*WHAT NEEDS TO BE DONE*.
Between the line containing "Click the Render to Picture Viewer icon" and the line containing "Task: Zoom out" lies a run of lines; give that run again exactly, with both of those lines, and nothing else from the entries below.

Dataset entries:
+-------+

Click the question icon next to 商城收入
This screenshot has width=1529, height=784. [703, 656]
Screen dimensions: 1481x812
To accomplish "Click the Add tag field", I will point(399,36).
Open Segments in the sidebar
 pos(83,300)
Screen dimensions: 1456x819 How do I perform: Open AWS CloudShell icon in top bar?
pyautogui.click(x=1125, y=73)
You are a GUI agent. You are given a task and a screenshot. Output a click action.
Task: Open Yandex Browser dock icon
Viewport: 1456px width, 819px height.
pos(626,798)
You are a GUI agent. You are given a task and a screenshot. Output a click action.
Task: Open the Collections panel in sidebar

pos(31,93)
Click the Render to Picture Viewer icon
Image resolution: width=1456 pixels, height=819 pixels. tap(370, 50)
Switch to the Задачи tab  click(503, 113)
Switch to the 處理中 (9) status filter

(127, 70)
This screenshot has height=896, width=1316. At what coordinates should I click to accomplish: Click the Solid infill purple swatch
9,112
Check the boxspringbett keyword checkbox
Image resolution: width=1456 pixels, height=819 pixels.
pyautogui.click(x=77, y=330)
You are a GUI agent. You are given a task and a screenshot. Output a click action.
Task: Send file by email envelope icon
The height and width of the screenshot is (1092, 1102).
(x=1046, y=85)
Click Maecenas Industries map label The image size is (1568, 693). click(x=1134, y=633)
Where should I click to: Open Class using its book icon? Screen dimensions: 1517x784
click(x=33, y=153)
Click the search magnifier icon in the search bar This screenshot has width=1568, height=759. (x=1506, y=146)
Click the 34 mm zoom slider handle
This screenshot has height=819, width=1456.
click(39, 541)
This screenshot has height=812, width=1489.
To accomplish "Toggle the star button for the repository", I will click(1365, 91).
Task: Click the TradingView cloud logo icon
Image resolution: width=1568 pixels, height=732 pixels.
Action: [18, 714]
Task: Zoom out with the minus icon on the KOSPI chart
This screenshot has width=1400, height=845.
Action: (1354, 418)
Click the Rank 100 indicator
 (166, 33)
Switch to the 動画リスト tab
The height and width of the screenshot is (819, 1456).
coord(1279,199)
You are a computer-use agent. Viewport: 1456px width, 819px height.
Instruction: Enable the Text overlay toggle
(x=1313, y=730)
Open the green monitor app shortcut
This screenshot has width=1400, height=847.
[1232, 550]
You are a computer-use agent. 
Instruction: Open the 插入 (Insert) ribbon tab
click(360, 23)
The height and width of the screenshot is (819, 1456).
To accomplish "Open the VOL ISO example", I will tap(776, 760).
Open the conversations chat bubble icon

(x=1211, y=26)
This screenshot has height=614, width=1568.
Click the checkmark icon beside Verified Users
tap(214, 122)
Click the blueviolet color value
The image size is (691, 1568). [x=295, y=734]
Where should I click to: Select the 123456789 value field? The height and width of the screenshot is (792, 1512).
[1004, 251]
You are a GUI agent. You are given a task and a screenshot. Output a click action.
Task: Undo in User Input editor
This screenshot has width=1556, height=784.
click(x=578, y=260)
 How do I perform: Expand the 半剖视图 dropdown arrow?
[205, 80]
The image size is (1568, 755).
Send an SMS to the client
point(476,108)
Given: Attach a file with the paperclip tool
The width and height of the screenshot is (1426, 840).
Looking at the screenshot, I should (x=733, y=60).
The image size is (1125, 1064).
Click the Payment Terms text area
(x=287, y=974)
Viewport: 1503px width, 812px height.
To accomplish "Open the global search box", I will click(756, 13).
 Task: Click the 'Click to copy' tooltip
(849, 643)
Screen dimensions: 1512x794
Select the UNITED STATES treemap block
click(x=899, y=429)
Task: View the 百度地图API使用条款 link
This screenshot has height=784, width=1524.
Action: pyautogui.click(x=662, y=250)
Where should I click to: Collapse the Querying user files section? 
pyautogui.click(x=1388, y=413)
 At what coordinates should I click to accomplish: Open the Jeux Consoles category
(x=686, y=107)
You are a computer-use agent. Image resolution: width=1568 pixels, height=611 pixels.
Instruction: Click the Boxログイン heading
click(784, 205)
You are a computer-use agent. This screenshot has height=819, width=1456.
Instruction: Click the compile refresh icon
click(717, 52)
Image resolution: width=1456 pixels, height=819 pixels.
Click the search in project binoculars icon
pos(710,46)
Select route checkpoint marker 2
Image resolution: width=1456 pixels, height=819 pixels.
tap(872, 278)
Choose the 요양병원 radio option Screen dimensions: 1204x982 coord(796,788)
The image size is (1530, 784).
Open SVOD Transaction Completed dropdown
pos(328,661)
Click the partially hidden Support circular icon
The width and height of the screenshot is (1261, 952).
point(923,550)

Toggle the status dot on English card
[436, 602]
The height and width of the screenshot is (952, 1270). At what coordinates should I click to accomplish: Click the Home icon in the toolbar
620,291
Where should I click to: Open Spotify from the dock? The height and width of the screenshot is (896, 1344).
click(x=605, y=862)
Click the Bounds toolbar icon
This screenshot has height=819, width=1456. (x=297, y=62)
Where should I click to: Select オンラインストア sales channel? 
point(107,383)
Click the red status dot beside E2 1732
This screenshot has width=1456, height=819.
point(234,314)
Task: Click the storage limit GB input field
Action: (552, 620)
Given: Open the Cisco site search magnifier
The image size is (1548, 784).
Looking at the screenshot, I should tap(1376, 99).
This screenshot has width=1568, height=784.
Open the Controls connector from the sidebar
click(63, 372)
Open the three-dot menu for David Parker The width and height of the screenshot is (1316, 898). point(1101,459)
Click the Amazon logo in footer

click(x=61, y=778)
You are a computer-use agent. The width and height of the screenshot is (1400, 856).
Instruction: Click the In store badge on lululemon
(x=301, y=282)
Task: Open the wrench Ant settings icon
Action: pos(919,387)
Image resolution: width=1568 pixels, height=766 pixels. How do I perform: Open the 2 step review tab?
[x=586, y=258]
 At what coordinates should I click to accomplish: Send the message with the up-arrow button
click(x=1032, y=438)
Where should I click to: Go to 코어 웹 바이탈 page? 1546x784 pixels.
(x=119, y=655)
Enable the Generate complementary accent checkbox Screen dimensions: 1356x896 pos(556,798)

+-------+

*EXPECTED OUTPUT*.
Click the Render to Picture Viewer icon
Image resolution: width=1456 pixels, height=819 pixels. tap(370, 50)
Switch to the Задачи tab  click(503, 113)
Switch to the 處理中 (9) status filter

(127, 70)
This screenshot has height=896, width=1316. At what coordinates should I click to accomplish: Click the Solid infill purple swatch
9,112
Check the boxspringbett keyword checkbox
Image resolution: width=1456 pixels, height=819 pixels.
pyautogui.click(x=77, y=330)
You are a GUI agent. You are given a task and a screenshot. Output a click action.
Task: Send file by email envelope icon
The height and width of the screenshot is (1092, 1102).
(x=1046, y=85)
Click Maecenas Industries map label The image size is (1568, 693). click(x=1134, y=633)
Where should I click to: Open Class using its book icon? Screen dimensions: 1517x784
click(x=33, y=153)
Click the search magnifier icon in the search bar This screenshot has width=1568, height=759. (x=1506, y=146)
Click the 34 mm zoom slider handle
This screenshot has height=819, width=1456.
click(39, 541)
This screenshot has height=812, width=1489.
To accomplish "Toggle the star button for the repository", I will click(1365, 91).
Task: Click the TradingView cloud logo icon
Image resolution: width=1568 pixels, height=732 pixels.
Action: [18, 714]
Task: Zoom out with the minus icon on the KOSPI chart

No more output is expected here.